**Exercise goal**. Search the listing for the word "will" and return each line that contains it.

::: Extracted data

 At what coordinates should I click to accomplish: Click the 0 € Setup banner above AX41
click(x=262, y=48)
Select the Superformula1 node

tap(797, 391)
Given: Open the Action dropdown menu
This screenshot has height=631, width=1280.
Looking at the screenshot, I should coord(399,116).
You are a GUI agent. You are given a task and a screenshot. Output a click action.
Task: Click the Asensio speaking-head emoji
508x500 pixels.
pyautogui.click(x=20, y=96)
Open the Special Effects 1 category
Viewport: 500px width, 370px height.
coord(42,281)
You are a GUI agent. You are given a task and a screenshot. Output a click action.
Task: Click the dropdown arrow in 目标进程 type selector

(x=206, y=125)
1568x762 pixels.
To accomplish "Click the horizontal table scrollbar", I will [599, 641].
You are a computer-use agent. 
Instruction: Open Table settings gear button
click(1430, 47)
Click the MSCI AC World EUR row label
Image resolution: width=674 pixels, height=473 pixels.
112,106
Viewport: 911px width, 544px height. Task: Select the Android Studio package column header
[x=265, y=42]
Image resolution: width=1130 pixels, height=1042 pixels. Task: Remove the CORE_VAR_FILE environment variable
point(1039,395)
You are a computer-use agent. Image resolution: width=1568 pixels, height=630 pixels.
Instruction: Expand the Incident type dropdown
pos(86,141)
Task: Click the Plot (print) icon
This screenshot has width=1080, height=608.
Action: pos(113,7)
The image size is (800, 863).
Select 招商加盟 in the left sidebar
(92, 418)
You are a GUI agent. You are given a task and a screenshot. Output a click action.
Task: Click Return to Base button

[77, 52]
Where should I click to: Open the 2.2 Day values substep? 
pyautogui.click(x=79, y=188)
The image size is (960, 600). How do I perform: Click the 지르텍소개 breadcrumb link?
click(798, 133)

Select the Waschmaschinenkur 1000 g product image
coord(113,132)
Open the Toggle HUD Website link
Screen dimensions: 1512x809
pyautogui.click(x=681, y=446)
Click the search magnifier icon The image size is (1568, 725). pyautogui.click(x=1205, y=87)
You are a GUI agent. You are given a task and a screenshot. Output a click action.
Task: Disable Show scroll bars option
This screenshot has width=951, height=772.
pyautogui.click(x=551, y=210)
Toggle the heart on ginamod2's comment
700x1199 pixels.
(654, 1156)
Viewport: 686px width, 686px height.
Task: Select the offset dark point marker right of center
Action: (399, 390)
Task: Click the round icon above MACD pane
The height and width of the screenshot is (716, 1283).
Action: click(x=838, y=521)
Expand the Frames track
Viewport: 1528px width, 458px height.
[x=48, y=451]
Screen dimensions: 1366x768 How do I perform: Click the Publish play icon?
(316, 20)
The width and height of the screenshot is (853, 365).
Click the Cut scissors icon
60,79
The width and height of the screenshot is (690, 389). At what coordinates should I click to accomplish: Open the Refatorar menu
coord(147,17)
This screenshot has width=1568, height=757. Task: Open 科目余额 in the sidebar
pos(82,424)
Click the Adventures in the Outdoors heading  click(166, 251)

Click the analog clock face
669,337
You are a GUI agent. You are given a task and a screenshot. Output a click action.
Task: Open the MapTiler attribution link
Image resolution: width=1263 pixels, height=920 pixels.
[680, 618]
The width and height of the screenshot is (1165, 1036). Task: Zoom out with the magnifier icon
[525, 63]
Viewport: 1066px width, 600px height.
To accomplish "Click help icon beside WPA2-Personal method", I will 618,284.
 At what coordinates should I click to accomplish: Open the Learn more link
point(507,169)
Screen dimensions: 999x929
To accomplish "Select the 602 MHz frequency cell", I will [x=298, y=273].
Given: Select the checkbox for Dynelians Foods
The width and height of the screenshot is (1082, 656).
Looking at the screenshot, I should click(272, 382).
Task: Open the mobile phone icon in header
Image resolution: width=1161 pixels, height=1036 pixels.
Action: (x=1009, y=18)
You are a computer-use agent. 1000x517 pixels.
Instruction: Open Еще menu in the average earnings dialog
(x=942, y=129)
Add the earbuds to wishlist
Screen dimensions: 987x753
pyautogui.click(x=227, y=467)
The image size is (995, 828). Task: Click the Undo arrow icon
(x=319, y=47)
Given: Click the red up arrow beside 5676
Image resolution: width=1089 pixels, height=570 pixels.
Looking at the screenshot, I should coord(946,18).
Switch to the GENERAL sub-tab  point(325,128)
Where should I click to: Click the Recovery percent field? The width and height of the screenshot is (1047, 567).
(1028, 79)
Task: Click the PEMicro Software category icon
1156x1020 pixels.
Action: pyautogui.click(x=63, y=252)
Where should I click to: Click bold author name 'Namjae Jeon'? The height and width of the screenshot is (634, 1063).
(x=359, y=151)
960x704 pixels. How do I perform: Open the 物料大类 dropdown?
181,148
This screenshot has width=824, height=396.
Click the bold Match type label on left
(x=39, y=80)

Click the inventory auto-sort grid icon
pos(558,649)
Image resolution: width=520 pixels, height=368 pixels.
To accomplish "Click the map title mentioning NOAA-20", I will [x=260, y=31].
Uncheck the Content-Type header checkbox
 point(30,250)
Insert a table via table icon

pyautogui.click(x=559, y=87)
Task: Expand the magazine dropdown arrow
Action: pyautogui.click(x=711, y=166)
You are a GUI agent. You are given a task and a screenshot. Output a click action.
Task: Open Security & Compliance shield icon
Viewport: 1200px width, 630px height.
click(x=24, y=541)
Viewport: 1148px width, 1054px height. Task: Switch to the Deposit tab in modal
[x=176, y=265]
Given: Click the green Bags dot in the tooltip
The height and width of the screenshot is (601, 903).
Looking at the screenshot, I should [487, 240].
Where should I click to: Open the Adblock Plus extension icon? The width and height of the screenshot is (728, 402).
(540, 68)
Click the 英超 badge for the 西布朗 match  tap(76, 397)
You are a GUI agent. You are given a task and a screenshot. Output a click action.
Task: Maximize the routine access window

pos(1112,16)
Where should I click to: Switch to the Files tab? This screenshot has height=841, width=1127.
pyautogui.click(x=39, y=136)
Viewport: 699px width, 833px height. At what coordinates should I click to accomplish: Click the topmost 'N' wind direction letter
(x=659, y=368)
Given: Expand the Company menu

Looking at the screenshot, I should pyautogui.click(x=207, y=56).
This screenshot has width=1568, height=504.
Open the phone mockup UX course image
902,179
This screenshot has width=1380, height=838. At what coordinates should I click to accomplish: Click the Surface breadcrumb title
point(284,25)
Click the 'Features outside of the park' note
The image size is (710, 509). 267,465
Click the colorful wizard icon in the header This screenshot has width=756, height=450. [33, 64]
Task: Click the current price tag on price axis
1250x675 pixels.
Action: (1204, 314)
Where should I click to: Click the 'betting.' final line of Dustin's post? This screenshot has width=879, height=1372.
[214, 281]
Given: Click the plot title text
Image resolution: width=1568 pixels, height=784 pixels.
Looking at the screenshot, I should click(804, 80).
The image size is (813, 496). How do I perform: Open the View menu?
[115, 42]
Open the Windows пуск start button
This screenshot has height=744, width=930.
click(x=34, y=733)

::::::

**Task solution**.
To accomplish "Click the horizontal table scrollbar", I will [599, 641].
To accomplish "Click help icon beside WPA2-Personal method", I will 618,284.
To accomplish "Select the 602 MHz frequency cell", I will [x=298, y=273].
To accomplish "Click the map title mentioning NOAA-20", I will [x=260, y=31].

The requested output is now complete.